Turkey's government has been pushing for membership in the European Union, and many analysts think a victory for the pro-Islamic party could slow that effort.

A victory for the party could also bring tensions with Turkey's fiercely secular military, which in 1997 pressured an Islamic-led government out of power.

And Washington is concerned that a government led by a religiously oriented party might be less open to a U.S. attack on Saddam Hussein's regime in neighboring Iraq.

A recent poll for Deutsche Bank put the Justice and Development Party in the lead, with support from 19 percent of voters. A secular, nationalist bloc was second at 11 percent. No other party got above 10 percent, which is the minimum for getting seats in parliament. The poll, which surveyed 2,400 people in July, had a margin of error of 1.5 points.

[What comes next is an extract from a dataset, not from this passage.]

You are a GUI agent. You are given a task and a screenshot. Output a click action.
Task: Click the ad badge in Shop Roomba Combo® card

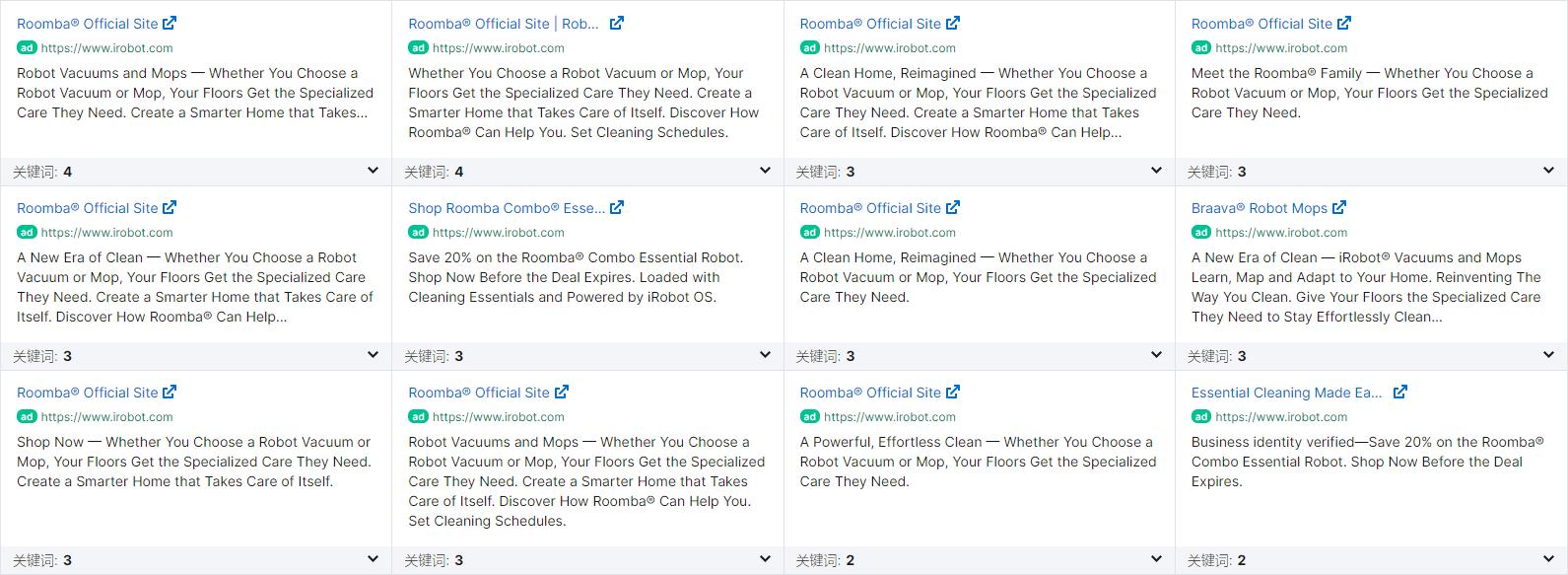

The fragmentation is not surprising. In recent elections, discontent over the economy and endemic corruption has led Turks to turn to new parties, which are not perceived as tainted by scandals.

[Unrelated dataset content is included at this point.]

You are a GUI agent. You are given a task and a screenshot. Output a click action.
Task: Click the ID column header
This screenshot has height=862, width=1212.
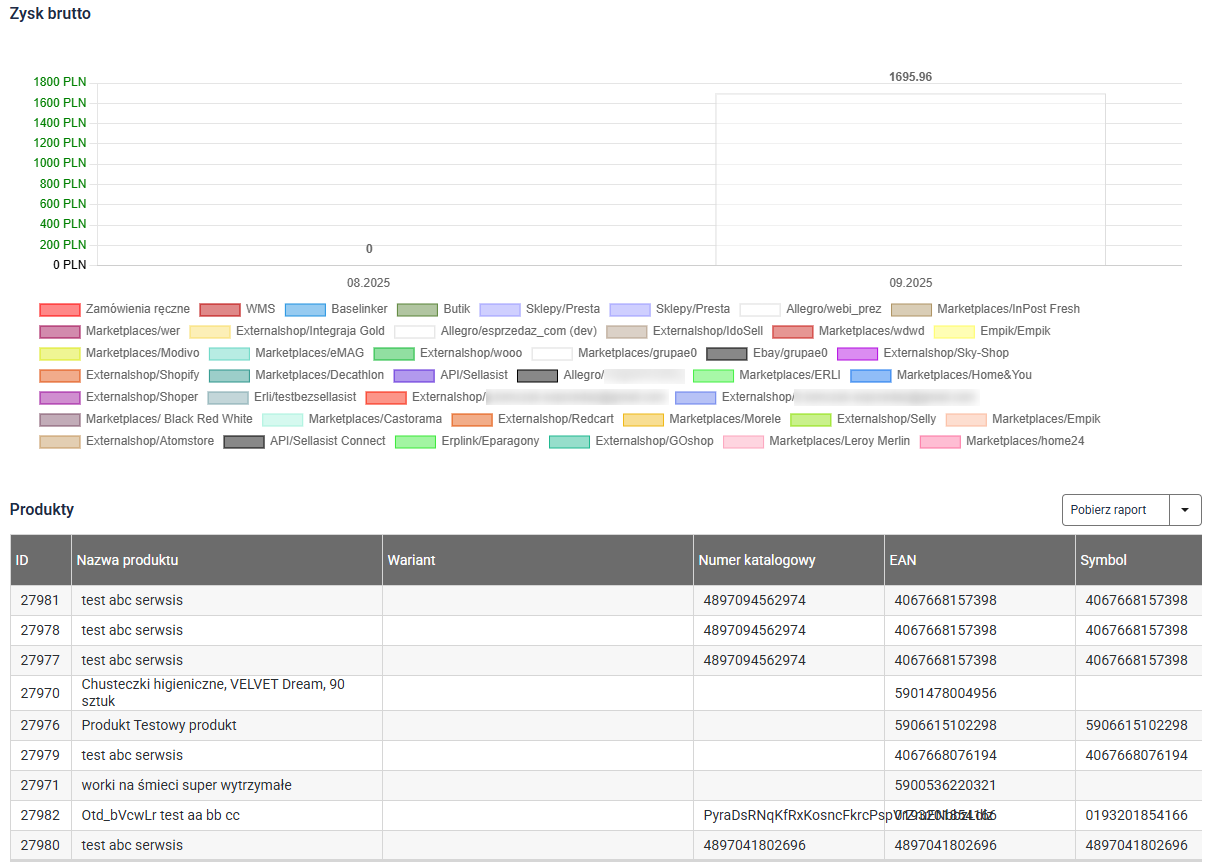point(22,560)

The lack of consensus is also a reflection of Turkey's sometimes contradictory impulses. It's had a secular government for decades, though a religious party has made it to power. Its people are Muslim, while having strong ties to the West and even Israel. It's an avowed democracy, but the military has ousted governments three times and maintains a strong say in domestic affairs.

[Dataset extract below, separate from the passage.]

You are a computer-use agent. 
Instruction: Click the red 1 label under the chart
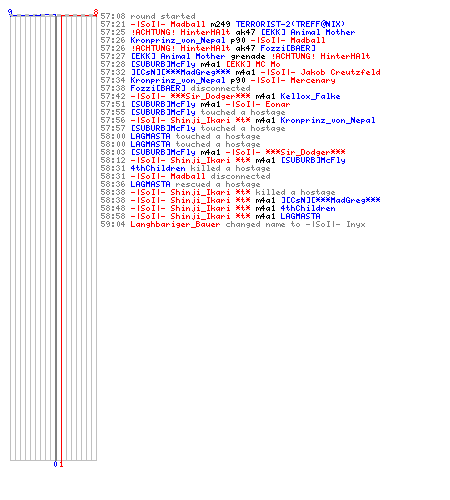click(61, 464)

In Cubuk, a small farming town on the outskirts of Ankara, the capital, people say the political choices this year are simple.

"What do we care about the EU if we can't take a loaf of bread home?" said Salim Destici, an unemployed laborer waiting under a tree in the hopes a farmer would hire him for the day. He said he gets lucky about once every 10 days.

Just a few yards away, other jobless men sat around a table in a smoky teahouse, puffing on cigarettes and playing rummy. They said there was no point looking for work.